### Exercise
Return the lines below that contain the word "height".
── Data for analysis ──
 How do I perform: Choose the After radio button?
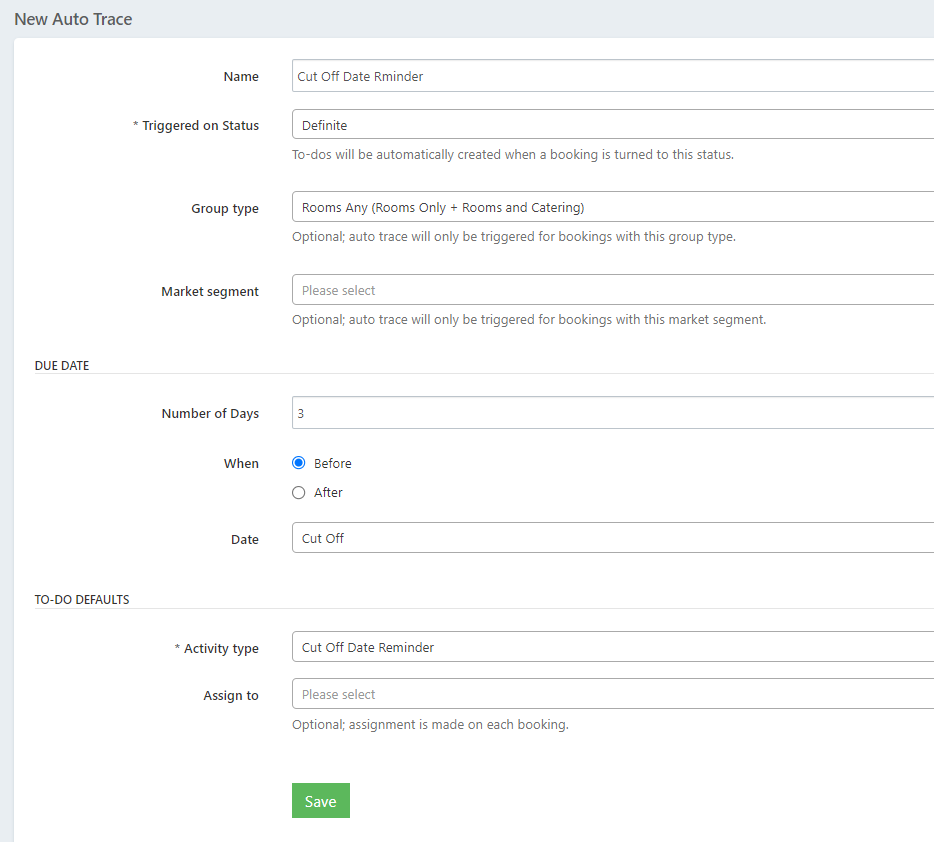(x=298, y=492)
───
── Data for analysis ──
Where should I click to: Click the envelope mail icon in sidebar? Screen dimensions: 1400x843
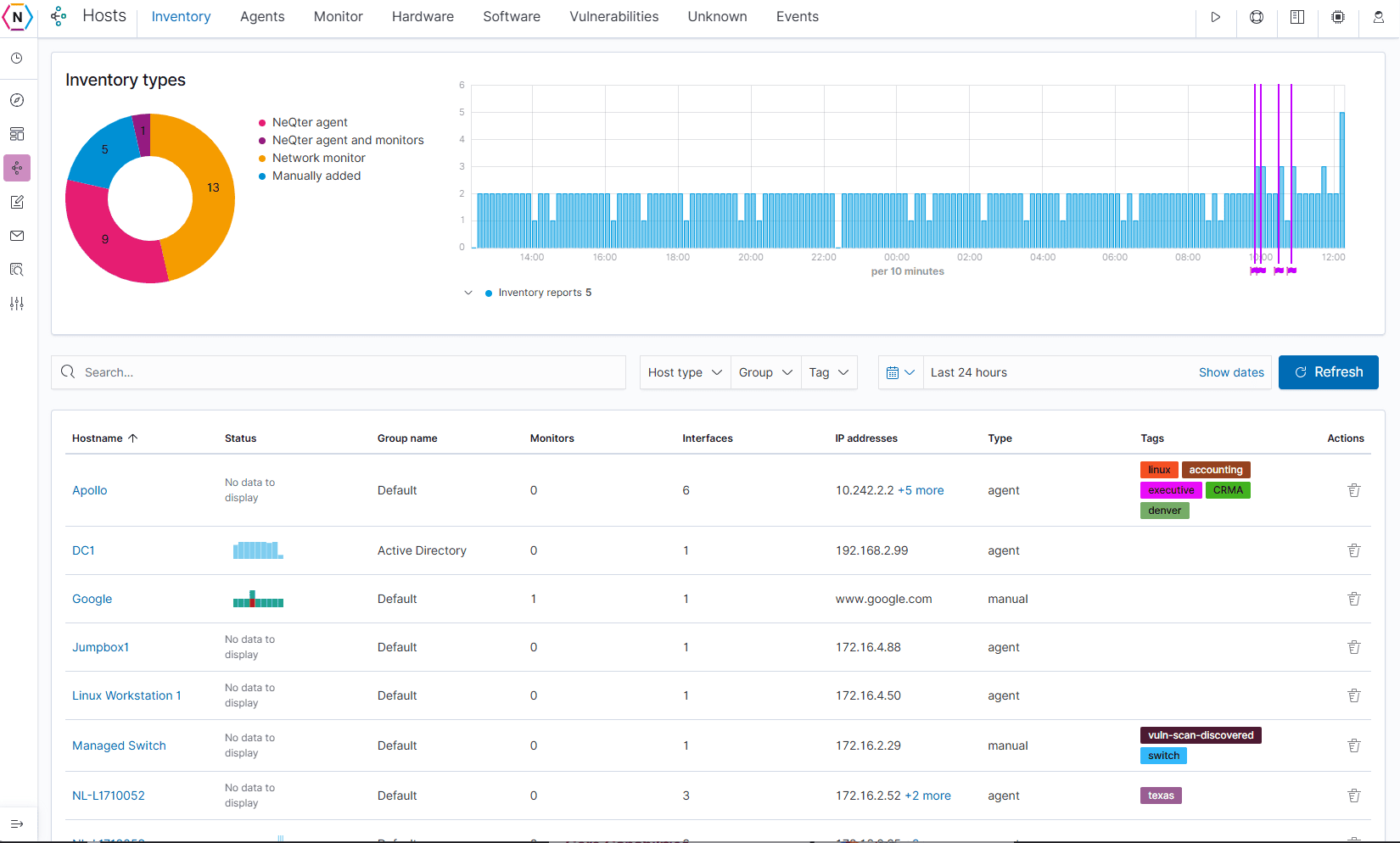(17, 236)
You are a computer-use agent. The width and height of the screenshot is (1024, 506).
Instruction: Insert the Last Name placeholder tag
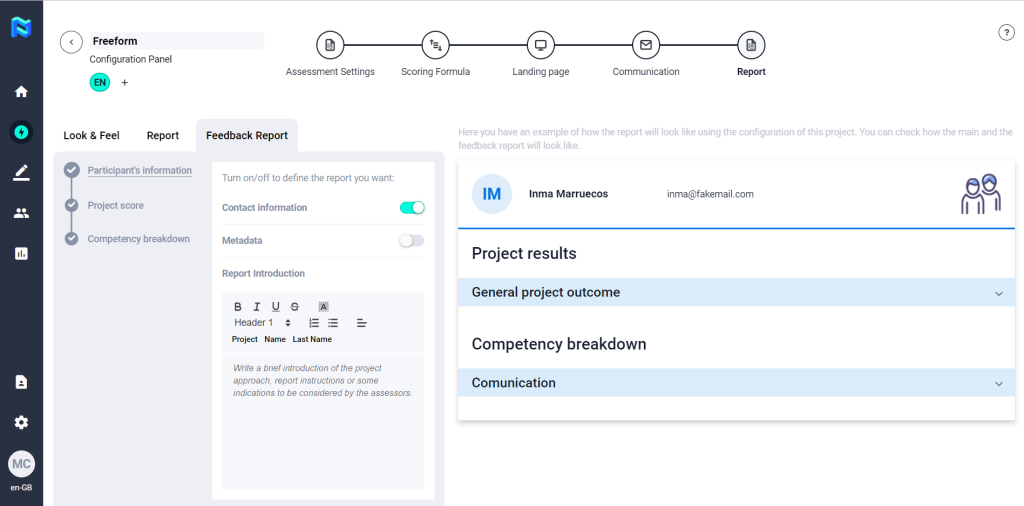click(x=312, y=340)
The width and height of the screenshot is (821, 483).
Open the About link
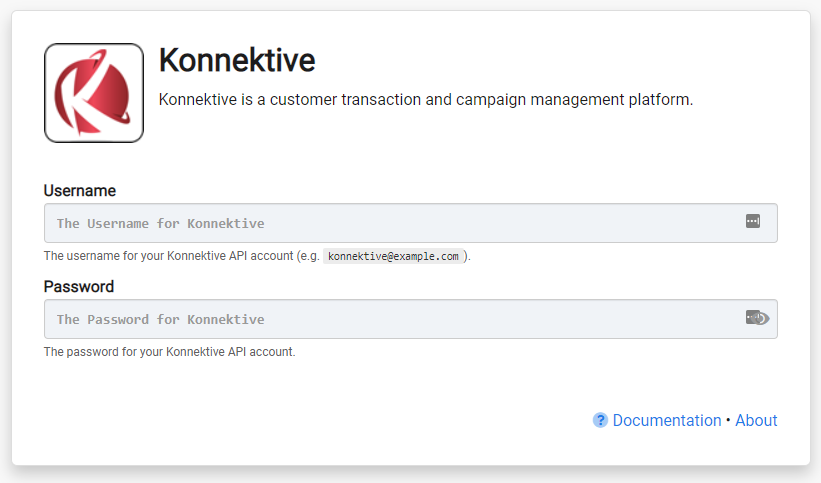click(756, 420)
───
### Task answer
You are a computer-use agent. The width and height of the screenshot is (1024, 506).
The width and height of the screenshot is (821, 483).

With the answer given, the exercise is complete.